▸ **Written instruction**
Update the records starting at the very beginning and ending at the line that contains "Plan du site (231, 316)". Swap "Meilleures ventes" for "Top ventes" and leave everything else untouched.

▸ **Data**
::::::::::

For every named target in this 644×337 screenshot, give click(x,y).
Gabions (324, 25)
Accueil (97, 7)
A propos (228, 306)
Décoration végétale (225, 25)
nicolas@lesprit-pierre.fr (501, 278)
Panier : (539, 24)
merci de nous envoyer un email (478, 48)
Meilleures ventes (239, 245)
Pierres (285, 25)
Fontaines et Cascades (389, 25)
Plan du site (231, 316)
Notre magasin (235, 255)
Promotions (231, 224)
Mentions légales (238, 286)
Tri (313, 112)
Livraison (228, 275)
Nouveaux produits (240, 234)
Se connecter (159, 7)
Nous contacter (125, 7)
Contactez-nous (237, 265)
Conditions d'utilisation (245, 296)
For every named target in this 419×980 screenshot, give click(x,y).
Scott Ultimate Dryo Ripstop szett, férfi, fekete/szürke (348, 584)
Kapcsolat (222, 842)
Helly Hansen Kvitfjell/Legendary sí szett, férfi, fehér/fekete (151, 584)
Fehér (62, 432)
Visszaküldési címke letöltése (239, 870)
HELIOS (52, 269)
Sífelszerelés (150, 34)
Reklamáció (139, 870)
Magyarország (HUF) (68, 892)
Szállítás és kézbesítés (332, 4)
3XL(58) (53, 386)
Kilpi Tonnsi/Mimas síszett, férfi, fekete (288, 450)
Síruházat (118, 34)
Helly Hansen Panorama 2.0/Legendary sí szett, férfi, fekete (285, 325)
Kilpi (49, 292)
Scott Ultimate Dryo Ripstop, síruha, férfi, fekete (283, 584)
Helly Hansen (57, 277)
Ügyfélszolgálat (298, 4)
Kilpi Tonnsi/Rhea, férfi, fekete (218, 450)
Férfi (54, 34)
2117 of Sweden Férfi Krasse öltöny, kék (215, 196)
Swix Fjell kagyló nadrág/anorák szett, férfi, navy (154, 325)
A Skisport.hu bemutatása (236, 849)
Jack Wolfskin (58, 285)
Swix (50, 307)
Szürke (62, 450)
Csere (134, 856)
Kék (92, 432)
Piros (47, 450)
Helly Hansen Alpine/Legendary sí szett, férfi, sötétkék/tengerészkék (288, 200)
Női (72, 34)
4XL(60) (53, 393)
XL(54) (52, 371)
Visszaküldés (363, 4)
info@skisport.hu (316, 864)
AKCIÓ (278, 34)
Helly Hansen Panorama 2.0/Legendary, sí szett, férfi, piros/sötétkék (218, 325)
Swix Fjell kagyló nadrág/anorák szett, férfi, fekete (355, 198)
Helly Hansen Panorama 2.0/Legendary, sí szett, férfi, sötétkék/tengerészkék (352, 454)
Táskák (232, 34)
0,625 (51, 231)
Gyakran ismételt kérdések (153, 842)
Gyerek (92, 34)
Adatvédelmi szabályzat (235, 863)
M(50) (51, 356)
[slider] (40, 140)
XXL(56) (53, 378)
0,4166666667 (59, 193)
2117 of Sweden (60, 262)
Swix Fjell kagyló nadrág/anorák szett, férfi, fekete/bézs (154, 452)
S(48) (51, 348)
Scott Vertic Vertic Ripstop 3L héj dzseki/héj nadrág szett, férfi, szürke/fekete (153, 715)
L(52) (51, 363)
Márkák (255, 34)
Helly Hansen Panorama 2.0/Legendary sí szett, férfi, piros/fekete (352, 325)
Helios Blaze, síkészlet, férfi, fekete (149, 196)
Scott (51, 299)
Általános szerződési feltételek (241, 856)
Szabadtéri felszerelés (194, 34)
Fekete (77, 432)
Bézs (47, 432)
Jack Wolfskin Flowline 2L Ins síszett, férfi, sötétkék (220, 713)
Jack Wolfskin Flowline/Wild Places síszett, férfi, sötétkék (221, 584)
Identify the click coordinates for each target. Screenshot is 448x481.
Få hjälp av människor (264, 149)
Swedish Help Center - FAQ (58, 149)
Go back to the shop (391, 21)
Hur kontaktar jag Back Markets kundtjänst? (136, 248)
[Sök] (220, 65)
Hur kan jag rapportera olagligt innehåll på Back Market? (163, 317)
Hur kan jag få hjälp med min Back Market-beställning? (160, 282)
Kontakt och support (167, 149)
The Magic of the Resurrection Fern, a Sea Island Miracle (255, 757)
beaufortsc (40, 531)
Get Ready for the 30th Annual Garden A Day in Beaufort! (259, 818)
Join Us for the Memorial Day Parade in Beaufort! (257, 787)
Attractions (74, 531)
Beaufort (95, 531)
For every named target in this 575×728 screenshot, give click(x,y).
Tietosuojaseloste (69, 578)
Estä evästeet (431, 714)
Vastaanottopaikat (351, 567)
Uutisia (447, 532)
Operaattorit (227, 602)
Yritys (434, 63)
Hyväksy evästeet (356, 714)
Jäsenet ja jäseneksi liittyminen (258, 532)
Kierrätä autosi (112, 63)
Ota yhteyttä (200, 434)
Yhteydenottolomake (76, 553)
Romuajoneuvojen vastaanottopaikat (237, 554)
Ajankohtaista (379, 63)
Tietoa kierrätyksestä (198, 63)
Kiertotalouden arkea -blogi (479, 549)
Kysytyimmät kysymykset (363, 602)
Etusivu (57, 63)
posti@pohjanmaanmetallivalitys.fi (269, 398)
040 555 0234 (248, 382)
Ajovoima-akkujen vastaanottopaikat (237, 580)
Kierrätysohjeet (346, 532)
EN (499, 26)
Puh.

::::::::::

▸ **Complete response**
For every named target in this 644×337 screenshot, give click(x,y).
Gabions (324, 25)
Accueil (97, 7)
A propos (228, 306)
Décoration végétale (225, 25)
nicolas@lesprit-pierre.fr (501, 278)
Panier : (539, 24)
merci de nous envoyer un email (478, 48)
Top ventes (239, 245)
Pierres (285, 25)
Fontaines et Cascades (389, 25)
Plan du site (231, 316)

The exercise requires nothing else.